He put his board to the concrete and followed, the gentle glide of wheels against the surface a soothing rhythm that had been a part of his life from the moment he could walk.
"As much as I enjoy your visits, you can't keep showing up here, Ricky."
While he'd known this was where they were headed, the words still hit him in the gut. The urge to disagree reared up. He pushed it back. Right now he had to focus on the girl. "I figured it's more appropriate than showing up at your house."
"People are starting to question your appearances." Her voice was quiet, her eyes centered on the people around them. An old man walking his poodle. A woman with her twins in a stroller across the street.
The second time he'd shown up, she'd questioned him. If he was lost. Where his parents were. He'd followed her around on his skateboard and cracked jokes until she relaxed.
The last thing Sam would want to do was call the police like Lucinda had suggested. It was the last thing he wanted, too. His mom was a cop. And while she knew his exact location at this present time, she wouldn't like the idea of him causing trouble. And she certainly wouldn't be happy about dealing with Lucinda. "She's wrong, you know."
Those gray eyes hit him. "Who's wrong?"
"Miss Lucinda and her advice." All of it. "It's like math homework."
Sam stopped, one brow rising. "You shouldn't eavesdrop."
He rolled to a stop right in front of her. "I can't help that you guys don't talk quietly." He flicked his board up. Leaned on it. His one chance started here.
No. It had started in the office. When he'd showed up. When he'd asked Lucinda to get Sam. When he'd prayed her hesitation—her glance between her phone and him—would pass. "Teachers always want you to show your work so they know you aren't cheating."
"Or so they know you can actually understand the problem."
"That too. But some kids know the answer, the problem gets solved inside their minds—" He pointed his index finger toward his temple. "As simple as breathing. There's nothing to show."
Sam stared at him. The wind blew around her chestnut-colored hair. She licked her lips. "Are you skipping school? Do your parents know where you are? Am I going to have your mom sobbing on the phone and your dad on my doorstep sometime soon?"
Ricky fought the urge to laugh. "No, yes, and no. Are you going to need to talk to my mom like you did last time?"
Sam didn't say anything for a minute. Then, "Maybe we should meet in person this time."
He shrugged. He'd only caught a bit of flak for the first and only time Sam and his mom had spoken. "Already told you. My mom isn't the sobbing type and my dad's not really much into yelling. Now silence—that you gotta worry about."
Ricky knew she could relate with the way the Colonel always withheld words until he had something to say. Something that needed to be said and even then he waited. Made a person come up with their own conclusions—right or wrong. A screwed up test of wills. Ricky didn't understand it. Doubted he ever would.

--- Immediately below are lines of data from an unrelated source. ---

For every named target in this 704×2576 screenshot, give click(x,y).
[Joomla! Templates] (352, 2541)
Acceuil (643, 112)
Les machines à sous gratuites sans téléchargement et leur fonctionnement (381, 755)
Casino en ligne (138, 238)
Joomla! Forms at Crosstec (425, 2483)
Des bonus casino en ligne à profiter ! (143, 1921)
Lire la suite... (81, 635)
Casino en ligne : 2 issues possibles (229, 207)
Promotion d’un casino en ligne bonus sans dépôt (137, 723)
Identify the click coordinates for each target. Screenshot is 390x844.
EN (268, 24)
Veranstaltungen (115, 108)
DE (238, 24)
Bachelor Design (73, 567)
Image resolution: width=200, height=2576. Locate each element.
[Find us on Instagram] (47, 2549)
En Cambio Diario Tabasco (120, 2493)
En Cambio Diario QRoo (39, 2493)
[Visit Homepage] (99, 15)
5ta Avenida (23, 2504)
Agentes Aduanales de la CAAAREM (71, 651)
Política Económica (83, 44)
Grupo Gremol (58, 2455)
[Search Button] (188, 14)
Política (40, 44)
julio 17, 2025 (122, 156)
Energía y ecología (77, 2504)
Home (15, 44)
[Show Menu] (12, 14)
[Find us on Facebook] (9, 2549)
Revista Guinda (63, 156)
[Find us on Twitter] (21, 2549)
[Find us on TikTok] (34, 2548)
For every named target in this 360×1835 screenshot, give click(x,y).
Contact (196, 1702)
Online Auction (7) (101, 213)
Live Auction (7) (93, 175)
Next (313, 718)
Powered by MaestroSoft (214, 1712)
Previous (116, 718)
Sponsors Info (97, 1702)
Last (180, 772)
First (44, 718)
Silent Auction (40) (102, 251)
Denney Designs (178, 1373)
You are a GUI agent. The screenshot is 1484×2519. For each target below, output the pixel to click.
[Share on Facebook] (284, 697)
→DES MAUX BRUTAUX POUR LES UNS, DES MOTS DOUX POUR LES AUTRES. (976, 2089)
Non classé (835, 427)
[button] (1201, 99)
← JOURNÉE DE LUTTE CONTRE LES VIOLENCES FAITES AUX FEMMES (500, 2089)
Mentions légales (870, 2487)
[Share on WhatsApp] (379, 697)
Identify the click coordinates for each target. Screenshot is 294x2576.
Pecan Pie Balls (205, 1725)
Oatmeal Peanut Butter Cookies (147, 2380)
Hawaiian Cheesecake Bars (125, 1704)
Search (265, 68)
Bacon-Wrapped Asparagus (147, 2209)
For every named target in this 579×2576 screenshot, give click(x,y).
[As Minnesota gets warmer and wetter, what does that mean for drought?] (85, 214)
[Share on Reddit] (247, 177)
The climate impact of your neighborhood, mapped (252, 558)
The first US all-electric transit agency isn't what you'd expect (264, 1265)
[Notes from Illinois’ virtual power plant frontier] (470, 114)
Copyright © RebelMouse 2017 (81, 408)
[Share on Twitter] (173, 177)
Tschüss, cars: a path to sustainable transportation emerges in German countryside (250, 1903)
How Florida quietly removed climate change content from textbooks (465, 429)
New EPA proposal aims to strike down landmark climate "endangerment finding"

She crossed her arms over her chest. "Then why aren't you in school on a Monday?"
Ricky smiled. "Because it's June."
"It wasn't June when you showed up last month."
Nope. "Parent-teacher conference week."
The look on her face told him she didn't believe anything he said. It only stung a little. He'd never lied to her. Not about his visits.
"The time before that?"
"Spring break." He laughed. Couldn't help it. "We gonna do this all day or do I have to show you my school schedule and excused absence list?"
She sighed. Started moving again. "You can't just run around by yourself. It's dangerous. There are people out there who—"
"Sam." His board hit the ground in a thud as he followed. She didn't get it. She couldn't. And he could never tell her. He was well acquainted with danger.
"I'm serious." Her arms slashed the air. "If something happened out here, how long would it take for your parents to know?"
"Immediately." He pulled out a smart phone. Wiggled it in her direction—cracked screen and all. A fact he'd gotten scolded for.
Responsibility, Son.
He hadn't been about to admit it had gotten cracked during the fiasco last year with Sam. Have them questioning his outings. Instead, his punishment had been dealing with the glass spiderweb across his texts. The slow chipping of the material at the corners.
Her eyes hit the device, her lips forming a firm line.
He needed to speed this up. "Can we move on now?"
"Maybe." A small wince covered her face as she took a step.
"How's the leg?"
She froze for a millisecond. Like no one ever mentioned it. Like they never asked. Like she never wanted them to.
Of course she didn't. To her the injury was a reminder of failure. Failure wasn't an option. You couldn't reason with it. Couldn't change it. Didn't talk about it or accept it.
It just was.
"Pretty good, considering." Sam forced the words out on the same even and light tone she'd been using.
But it conjured the instant memory. Blood. Chaos. Confusion. Anger. A whole heaping lot of fire. Fire so hot it had almost incinerated everything in an old historic part of Fresno.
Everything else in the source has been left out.